X-ray spectroscopic studies of solid-density plasmas created by an X-ray Free Electron Laser

The advent of Free-Electron-Lasers (FELs) operating in the x-ray regime, such as LCLS, have revolutionised our ability to create and diagnose solid-density plasmas. These remarkable sources have peak spectral brightnesses a billion times greater than those of any synchrotron device, and provide the ability to irradiate matter with x-rays at intensities that were previously confined to the optical domain. When solid-density matter is irradiated on sub-100-fsec timescales at high x-ray intensities the electrons are heated to temperatures of several hundred eV. Core holes induced in the system via photoionisation by the FEL rapidly fill and, depending on the FEL photon energy and intensity, radiation is only emitted during the FEL pulse itself: the photon energies are too great for thermal emission.
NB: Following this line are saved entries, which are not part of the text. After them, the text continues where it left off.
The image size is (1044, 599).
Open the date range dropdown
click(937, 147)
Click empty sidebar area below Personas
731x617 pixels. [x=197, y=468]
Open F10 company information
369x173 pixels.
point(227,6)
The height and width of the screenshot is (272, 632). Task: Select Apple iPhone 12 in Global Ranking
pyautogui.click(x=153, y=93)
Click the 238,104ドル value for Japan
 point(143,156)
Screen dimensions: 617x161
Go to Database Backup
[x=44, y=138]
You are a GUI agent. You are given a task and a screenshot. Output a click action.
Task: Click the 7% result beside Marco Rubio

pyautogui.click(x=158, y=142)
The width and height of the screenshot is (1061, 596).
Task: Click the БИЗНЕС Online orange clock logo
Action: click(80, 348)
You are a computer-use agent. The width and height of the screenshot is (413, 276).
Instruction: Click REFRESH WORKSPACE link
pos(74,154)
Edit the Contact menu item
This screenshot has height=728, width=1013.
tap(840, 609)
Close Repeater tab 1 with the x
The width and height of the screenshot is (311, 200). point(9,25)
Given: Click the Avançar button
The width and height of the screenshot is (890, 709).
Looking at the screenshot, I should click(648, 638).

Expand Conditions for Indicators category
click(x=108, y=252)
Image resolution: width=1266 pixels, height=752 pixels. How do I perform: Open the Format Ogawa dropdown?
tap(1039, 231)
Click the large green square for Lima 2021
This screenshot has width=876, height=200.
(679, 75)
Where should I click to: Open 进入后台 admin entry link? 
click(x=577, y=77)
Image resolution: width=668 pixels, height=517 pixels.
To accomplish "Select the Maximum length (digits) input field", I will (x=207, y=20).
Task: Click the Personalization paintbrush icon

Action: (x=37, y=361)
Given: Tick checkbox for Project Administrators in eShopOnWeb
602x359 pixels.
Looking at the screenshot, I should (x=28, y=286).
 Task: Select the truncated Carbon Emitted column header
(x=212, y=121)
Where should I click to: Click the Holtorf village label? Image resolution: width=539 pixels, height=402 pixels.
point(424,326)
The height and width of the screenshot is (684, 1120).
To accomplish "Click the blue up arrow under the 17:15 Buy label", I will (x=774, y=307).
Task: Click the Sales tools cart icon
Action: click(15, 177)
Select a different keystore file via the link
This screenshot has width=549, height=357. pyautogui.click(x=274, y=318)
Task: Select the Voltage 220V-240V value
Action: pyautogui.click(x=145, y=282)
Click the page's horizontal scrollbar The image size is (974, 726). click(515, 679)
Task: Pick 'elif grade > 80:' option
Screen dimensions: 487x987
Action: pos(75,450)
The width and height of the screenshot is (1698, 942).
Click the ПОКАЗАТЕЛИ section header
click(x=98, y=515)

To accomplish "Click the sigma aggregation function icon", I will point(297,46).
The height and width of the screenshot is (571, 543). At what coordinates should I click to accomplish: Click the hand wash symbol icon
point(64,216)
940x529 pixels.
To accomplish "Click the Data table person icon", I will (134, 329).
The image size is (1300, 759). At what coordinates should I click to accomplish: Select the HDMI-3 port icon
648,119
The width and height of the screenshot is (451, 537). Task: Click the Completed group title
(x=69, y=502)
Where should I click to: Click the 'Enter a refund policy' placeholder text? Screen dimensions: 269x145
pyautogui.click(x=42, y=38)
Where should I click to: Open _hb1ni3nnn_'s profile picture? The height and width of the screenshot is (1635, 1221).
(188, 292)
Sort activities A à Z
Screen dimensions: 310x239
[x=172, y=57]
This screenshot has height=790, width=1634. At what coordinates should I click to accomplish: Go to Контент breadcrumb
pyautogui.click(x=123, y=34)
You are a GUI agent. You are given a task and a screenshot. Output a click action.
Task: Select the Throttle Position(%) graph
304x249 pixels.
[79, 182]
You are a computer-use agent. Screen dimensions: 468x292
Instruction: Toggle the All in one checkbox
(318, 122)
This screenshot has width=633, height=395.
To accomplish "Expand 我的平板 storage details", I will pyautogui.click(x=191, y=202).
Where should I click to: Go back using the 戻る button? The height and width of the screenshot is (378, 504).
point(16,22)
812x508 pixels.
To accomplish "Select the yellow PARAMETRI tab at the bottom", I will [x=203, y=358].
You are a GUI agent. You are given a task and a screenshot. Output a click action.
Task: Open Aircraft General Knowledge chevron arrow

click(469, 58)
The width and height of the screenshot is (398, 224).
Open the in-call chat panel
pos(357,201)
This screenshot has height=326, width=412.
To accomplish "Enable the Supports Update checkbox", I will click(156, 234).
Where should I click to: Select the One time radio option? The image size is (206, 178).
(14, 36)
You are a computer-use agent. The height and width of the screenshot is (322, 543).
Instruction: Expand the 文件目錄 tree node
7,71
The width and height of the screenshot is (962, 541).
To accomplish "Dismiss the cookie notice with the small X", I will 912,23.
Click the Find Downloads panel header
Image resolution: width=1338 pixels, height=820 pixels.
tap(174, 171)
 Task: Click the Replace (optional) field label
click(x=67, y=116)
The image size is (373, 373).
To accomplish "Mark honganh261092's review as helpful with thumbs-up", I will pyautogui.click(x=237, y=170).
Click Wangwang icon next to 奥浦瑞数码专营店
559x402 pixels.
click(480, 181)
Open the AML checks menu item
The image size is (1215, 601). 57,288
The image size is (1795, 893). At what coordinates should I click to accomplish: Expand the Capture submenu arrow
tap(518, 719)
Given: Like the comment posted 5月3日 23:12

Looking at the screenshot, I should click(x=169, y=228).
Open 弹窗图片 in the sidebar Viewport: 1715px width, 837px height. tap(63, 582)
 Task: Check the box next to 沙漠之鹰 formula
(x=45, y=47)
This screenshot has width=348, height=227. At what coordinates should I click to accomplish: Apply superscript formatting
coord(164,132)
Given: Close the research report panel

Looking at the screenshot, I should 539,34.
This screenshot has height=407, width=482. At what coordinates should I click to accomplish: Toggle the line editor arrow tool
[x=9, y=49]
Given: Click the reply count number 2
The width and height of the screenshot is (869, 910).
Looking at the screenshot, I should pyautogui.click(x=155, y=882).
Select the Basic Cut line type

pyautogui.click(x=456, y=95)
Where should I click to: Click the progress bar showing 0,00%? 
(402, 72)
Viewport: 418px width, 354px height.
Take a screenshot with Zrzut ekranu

In this case a time-integrated spectrum can reveal remarkable information about the state of the solid density plasma on time-scales shorter than that required for an atom to move further than a few lattice spacings: the heating is truly isochoric. We report here on how spectroscopic studies of such plasmas allow an accurate measurement of the ionisation energy of the charge states produced. We find that the ionisation potential is significantly depressed beyond that predicted by simple models used in many atomics-kinetics calculations, but is in good agreement with calculations based on density-functional-theory. Further detailed study of the x-ray spectra emitted by such targets allows us to glean information on the femtosecond collisional ionisation rates, to observe saturable absorption in the x-ray regime, and to make opacity measurements of solid density plasmas very close to LTE conditions.